## SOURCE
----------------------------------------
During the second quarter, the Midcontinent Division focused on the Texas Panhandle Granite Wash and the northern Oklahoma shallow oil plays. Two vertical Granite Wash wells commenced sales during the quarter at combined rates of 4.4 (3.5 net) Mmcfe per day. One additional well is completing with three more scheduled in the play for 2010. In the northern Oklahoma shallow oil play, one horizontal well was placed on production at a rate of 295 (236 net) BOE per day. This well reached only one-half of its projected lateral length, yet has responded with more than 50% of the production volumes associated with the first horizontal test. A second well is currently completing, with three additional wells planned for the remainder of the year. In the Ardmore Basin Woodford play, drilling operations also commenced in the quarter. One well is currently completing, and one rig will remain active for the remainder of 2010. All three of these main play areas of the Midcontinent contain oil components which greatly add to their well economics and rates of return.
Conference Call Information
The Company will host a conference call on Tuesday, July 27 at 9:00 a.m. ET to review these results. To participate in the call, please dial 877-407-8031 and ask for the Range Resources’ second quarter financial results conference call. A replay of the call will be available through August 2 at 877-660-6853. The account number is 286 and the conference ID for the replay is 353994. Additional financial and statistical information about the period not included in this release but to be presented in the conference call will be available on our home page at www.rangeresources.com.
A simultaneous webcast of the call may be accessed over the Internet atwww.rangeresources.com orwww.vcall.com. To listen, please go to either website in time to register and install any necessary software. The webcast will be archived for replay on the Company’s website for 15 days.
----------------------------------------
## RECORDED DATA
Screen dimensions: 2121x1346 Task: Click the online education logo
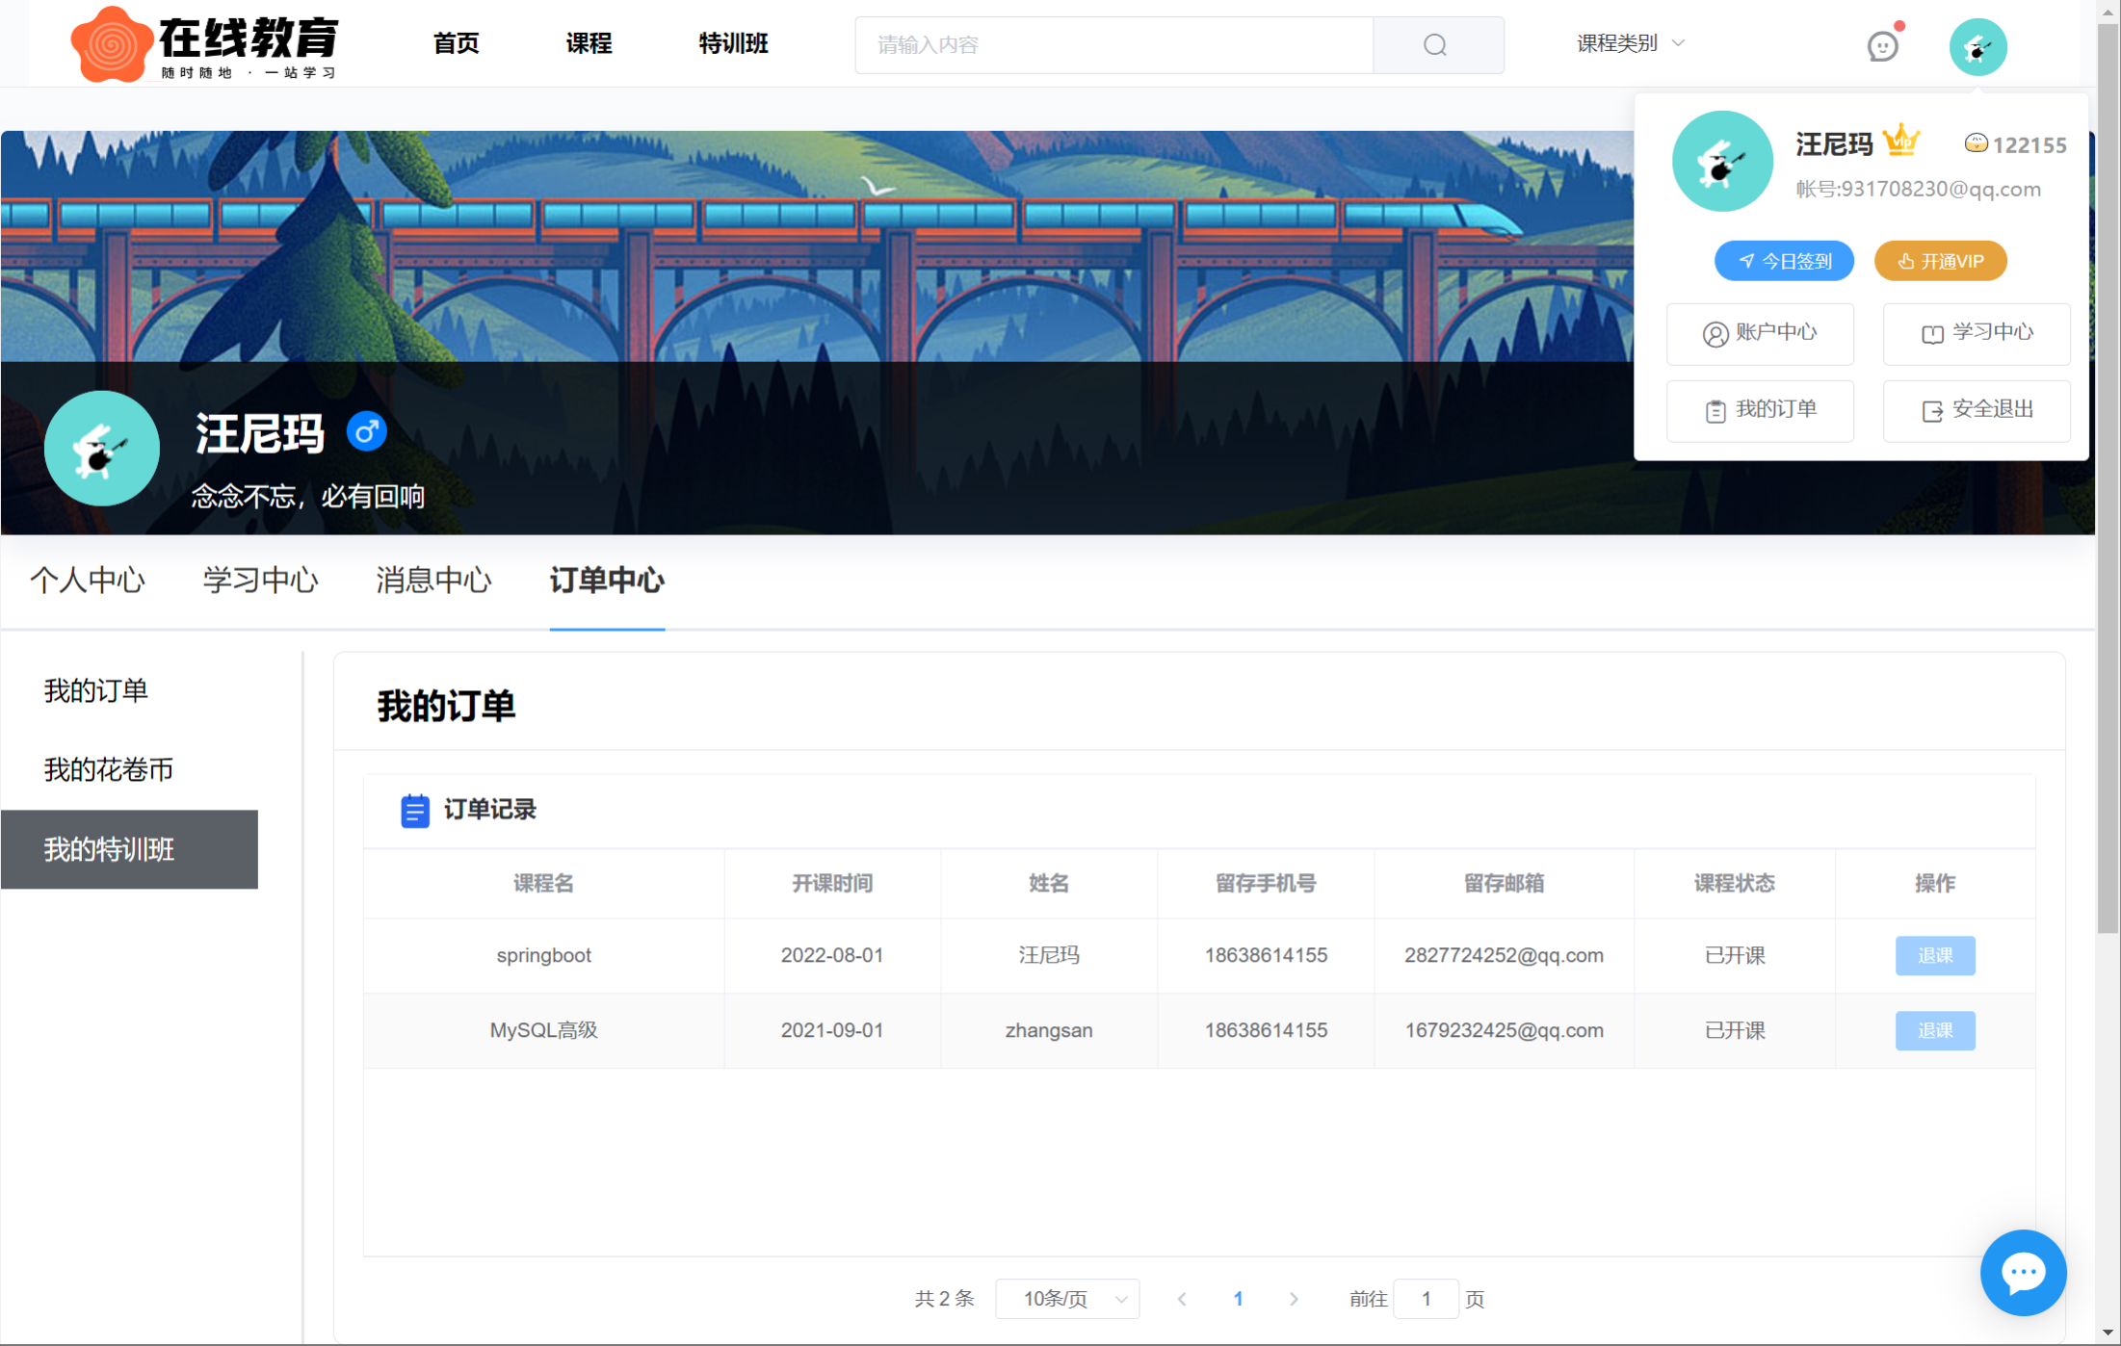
----------------------------------------
Carry on the Range Resources second-quarter results release from the point where the text stops. The lines above have no connection to the text about Range Resources' second-quarter results.

## EXERCISE ANSWER
Non-GAAP Financial Measures and Supplemental Tables:
Second quarter 2010 results included several non-cash items. The $10 million gain on the secondary closing of the Ohio property sale, a $4 million non-cash mark-to-market loss on unrealized derivatives, property impairments of $13 million, a $14 million gain recorded for the mark-to-market in the deferred compensation plan, $13 million of non-cash stock compensation expense and $3 million for lawsuit settlements were recorded. Excluding these items, net income would have been $14.1 million or $0.09 per share ($0.09 fully diluted). Excluding similar non-cash items from the prior-year quarter, net income would have been $33.7 million or $0.22 per share ($0.21 fully diluted). By excluding these non-cash items from our earnings, we believe we present our earnings in a manner consistent with the presentation used by analysts in their projection of the Company’s earnings. (See accompanying table for calculation of these non-GAAP measures.)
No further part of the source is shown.